* **THE PROBLEM**: Begin at the line where "Image resolution: width=1313" appears and reproduce exactly every line through the end of the data below, both included, skipping pictures.

* **DATA SUPPLIED**:
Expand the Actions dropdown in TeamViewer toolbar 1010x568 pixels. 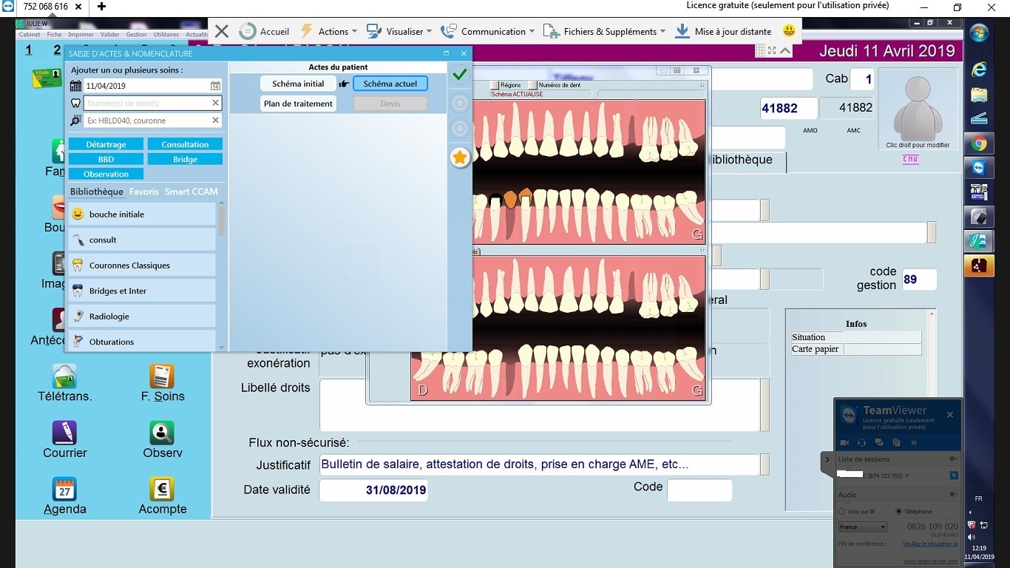pos(329,32)
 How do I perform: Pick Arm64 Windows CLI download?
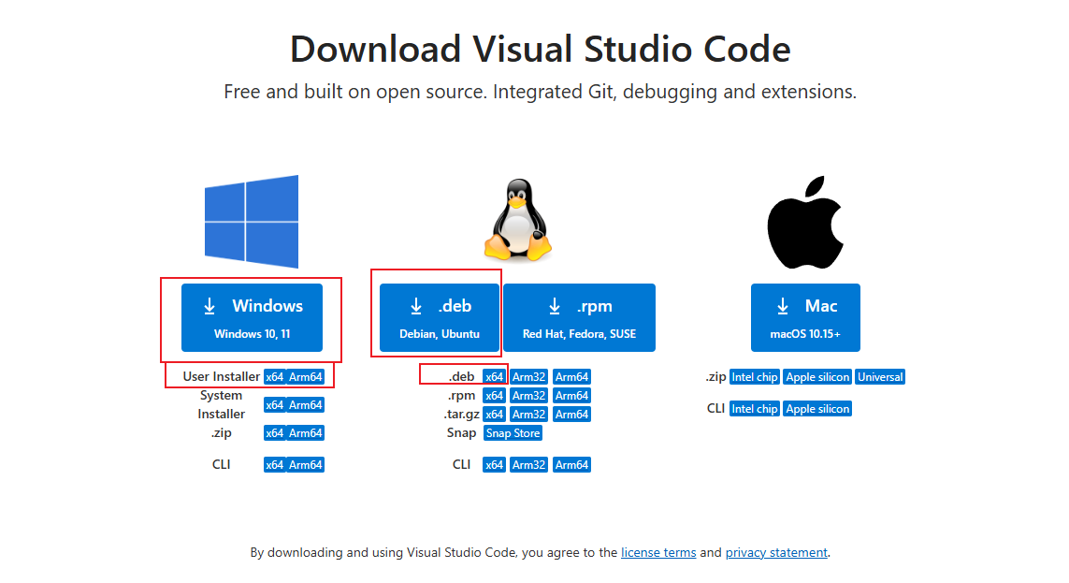(306, 465)
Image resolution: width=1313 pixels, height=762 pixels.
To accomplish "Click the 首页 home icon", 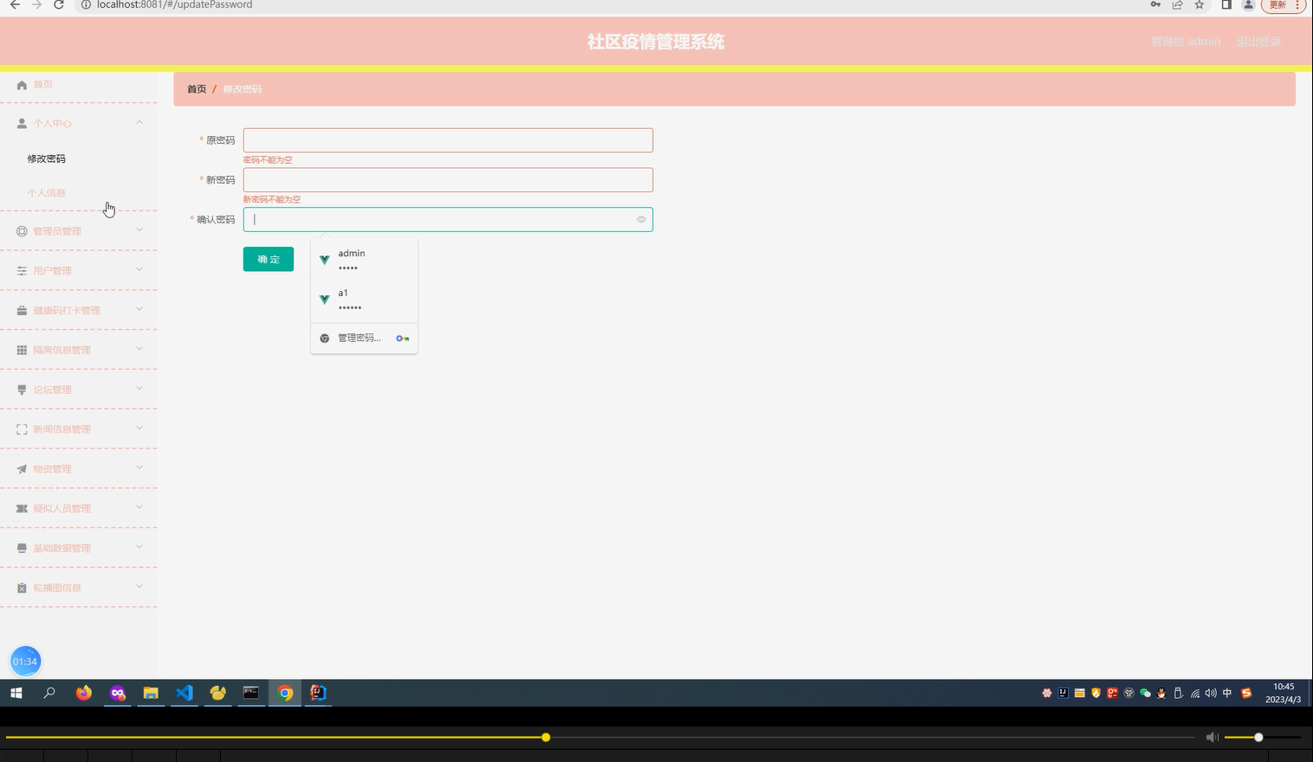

* **ANSWER SPACE**:
Image resolution: width=1313 pixels, height=762 pixels.
To accomplish "Click the 首页 home icon", 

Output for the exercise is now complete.